Friday, October 12, 2007

Tim's Big Mouth Opens Wide

I think the screens in our worship room are too big and too high on the wall, and when we project images, they don't fit the white area quite right, and that bothers me. Gosh, how could that have happened?

Gosh. Sorry for the expletive, but I'm really mad.

I do what I don't want to do, and do not do what I want to do. God change my wanter. And my doer.

Watching Rich Mullins videos on YouTube and reading the book about his life for the second time and reading Isaiah and Jeremiah (and, um, the rest of the Bible) have heightened my awareness of our failings in material matters vs. ministry. What would God think about a minister (Christ follower) or a ministry that gives 90% away and keeps 10% rather than the opposite. I mean, Rick Warren says that's what he's doing, but then, his 10% is, like, still millions (very admirable, in any case. Not many people can make that claim). But half the world lives on $2 per day per person, so I think they would probably look at me and say, yeah, but if you gave away 90% of what you have, you've still got thousands.
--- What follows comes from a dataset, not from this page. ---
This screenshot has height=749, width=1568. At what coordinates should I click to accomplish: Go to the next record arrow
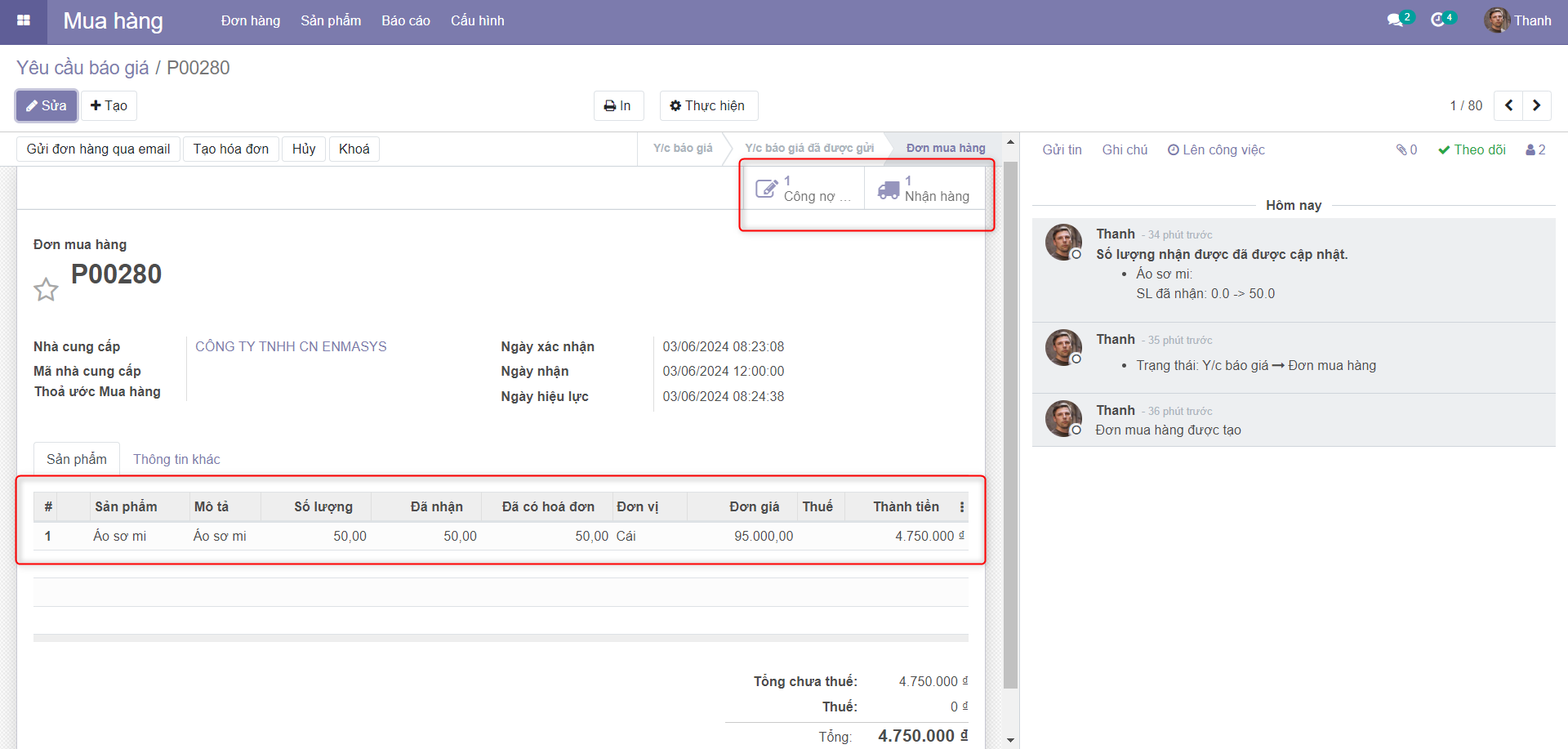pyautogui.click(x=1536, y=105)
Think about a church operating on 10% of their receipts and using 90% for ministry and missions. Is that crazy? Is that possible?

When I say they use 90% on themselves (we/ourselves) I mean that 90% of all the funds that most churches take in goes to buildings, staff, programs, worship services, equipment, insurance, burglar alarms, watering flowers, paved parking lots, video projectors and screens, padded seats, fancy lights, huge sound systems, computers out the wazoo, on and on and on. Things we call "ministry," but, really, are they? Then we take our measley 10% and send it to missions or use a paltry sum on "local mission projects" (like .0001%) and call ourselves mission and ministry minded.

[As I'm mouthing here, let me say that when I talk about the church doing that, I also am talking about ME. What would happen if I lived that way. Giving instead of taking. I'm guilty of always wanting the biggest and best. I confess that I have bought shirts just because they have a picture of a little man on a horse. NOT the ones where the little man is holding a LANCE, mind you (oh heavens, what would people think?), but the ones where the little man is holding a POLO STICK. That's a very important point. Justed wanted to make that clear.]

Here are the objections to a church operating that way:
1. We couldn't pay our staff.
2. We couldn't pay for our buildings and property and keep them up.
3. We wouldn't have time to get ready for Sunday services (in the manner to which we are accustomed).
4. We would have all sorts of poor people attending our church as a result of ministry to them, and everyone knows they don't give much (I know of pastors who have lost their jobs over such).
5. Members would complain that the church was not meeting their needs (needs for the coolest worship services and the best entertainment for their kids) and might go somewhere else.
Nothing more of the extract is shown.